__Dataset content__
════

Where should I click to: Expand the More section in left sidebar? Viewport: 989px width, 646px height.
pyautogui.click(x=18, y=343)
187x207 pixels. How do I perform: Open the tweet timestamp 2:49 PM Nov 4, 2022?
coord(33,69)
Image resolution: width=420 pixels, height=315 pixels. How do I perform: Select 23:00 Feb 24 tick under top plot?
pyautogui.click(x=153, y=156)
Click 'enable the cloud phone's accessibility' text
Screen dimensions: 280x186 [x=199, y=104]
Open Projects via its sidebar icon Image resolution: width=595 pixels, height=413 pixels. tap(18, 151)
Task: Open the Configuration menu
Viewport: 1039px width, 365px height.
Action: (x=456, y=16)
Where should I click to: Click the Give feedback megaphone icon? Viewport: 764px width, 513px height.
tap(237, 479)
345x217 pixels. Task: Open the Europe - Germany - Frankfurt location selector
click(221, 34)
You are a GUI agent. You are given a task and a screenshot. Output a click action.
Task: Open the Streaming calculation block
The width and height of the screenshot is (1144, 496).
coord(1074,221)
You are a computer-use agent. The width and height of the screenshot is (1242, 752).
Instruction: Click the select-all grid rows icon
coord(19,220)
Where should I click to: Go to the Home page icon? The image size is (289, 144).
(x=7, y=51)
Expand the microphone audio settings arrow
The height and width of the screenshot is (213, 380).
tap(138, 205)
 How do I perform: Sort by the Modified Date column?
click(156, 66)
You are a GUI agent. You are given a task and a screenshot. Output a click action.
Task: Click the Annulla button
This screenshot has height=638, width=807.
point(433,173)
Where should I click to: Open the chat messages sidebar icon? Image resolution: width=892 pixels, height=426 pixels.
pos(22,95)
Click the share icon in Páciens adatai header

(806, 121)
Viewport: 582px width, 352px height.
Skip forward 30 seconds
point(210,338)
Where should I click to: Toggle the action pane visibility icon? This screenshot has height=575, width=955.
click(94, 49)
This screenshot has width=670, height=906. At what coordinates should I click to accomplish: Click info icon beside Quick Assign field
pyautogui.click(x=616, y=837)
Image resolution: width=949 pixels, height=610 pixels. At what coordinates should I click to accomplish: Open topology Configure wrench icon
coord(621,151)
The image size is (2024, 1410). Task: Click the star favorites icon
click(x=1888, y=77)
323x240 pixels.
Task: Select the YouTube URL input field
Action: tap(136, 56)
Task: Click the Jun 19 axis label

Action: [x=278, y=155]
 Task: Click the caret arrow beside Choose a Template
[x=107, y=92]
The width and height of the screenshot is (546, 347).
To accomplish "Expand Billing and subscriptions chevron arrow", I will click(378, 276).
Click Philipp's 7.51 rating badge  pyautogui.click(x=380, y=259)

════

__What you have to do__
Convert the entries above, starting at the line containing "The width and height of the screenshot is (546, 347)." and ending at the last entry, into a two-column CSV with the headers instruction and action. Give one row per entry, with its text and its answer each in a single quoted field and line breaks replaced by spaces.

__Final answer__
instruction,action
"The width and height of the screenshot is (546, 347). To accomplish ""Expand Billing and subscriptions chevron arrow"",","I will click(378, 276)."
"Click Philipp's 7.51 rating badge","pyautogui.click(x=380, y=259)"